How to complete this task: Copy out each line of the data that holds the word "chuẩn".

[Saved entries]
·····

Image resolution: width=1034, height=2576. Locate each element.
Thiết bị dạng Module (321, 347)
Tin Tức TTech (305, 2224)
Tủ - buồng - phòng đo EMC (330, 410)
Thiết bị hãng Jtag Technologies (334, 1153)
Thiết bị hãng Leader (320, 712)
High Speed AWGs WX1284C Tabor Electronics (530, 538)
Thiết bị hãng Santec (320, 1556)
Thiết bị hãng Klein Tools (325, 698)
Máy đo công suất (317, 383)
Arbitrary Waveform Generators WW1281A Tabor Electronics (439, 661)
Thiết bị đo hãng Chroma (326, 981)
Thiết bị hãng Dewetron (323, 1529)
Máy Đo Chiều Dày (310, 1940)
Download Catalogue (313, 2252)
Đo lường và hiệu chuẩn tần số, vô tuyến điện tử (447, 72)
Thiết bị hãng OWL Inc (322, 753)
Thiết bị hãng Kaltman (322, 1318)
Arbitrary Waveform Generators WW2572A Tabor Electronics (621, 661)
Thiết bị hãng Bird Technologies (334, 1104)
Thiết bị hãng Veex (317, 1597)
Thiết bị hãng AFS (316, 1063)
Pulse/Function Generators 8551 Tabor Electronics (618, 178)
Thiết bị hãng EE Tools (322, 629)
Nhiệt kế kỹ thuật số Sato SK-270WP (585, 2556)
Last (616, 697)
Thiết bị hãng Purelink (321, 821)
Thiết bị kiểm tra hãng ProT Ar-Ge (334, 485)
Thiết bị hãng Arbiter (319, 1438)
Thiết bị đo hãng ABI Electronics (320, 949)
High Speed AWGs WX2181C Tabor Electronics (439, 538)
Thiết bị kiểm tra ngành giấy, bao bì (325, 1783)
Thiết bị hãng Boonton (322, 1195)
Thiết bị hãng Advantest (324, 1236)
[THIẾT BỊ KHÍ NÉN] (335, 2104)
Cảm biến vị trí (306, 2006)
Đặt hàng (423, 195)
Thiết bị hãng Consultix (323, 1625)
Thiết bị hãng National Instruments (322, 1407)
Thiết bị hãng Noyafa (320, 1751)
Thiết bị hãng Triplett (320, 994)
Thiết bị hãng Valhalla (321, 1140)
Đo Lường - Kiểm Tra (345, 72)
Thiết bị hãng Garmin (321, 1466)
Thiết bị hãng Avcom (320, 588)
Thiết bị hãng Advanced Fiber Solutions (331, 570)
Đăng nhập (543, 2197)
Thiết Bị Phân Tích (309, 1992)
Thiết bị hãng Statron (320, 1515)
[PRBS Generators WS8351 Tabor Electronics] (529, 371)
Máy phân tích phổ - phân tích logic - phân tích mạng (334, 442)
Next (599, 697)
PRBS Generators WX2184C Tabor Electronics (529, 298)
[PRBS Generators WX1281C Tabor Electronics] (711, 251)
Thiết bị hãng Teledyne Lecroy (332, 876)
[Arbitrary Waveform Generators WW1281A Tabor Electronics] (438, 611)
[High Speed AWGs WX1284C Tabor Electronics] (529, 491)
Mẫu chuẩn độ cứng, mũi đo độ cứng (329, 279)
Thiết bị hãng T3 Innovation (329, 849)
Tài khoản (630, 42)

·····

Result for this task:
Đo lường và hiệu chuẩn tần số, vô tuyến điện tử (447, 72)
Mẫu chuẩn độ cứng, mũi đo độ cứng (329, 279)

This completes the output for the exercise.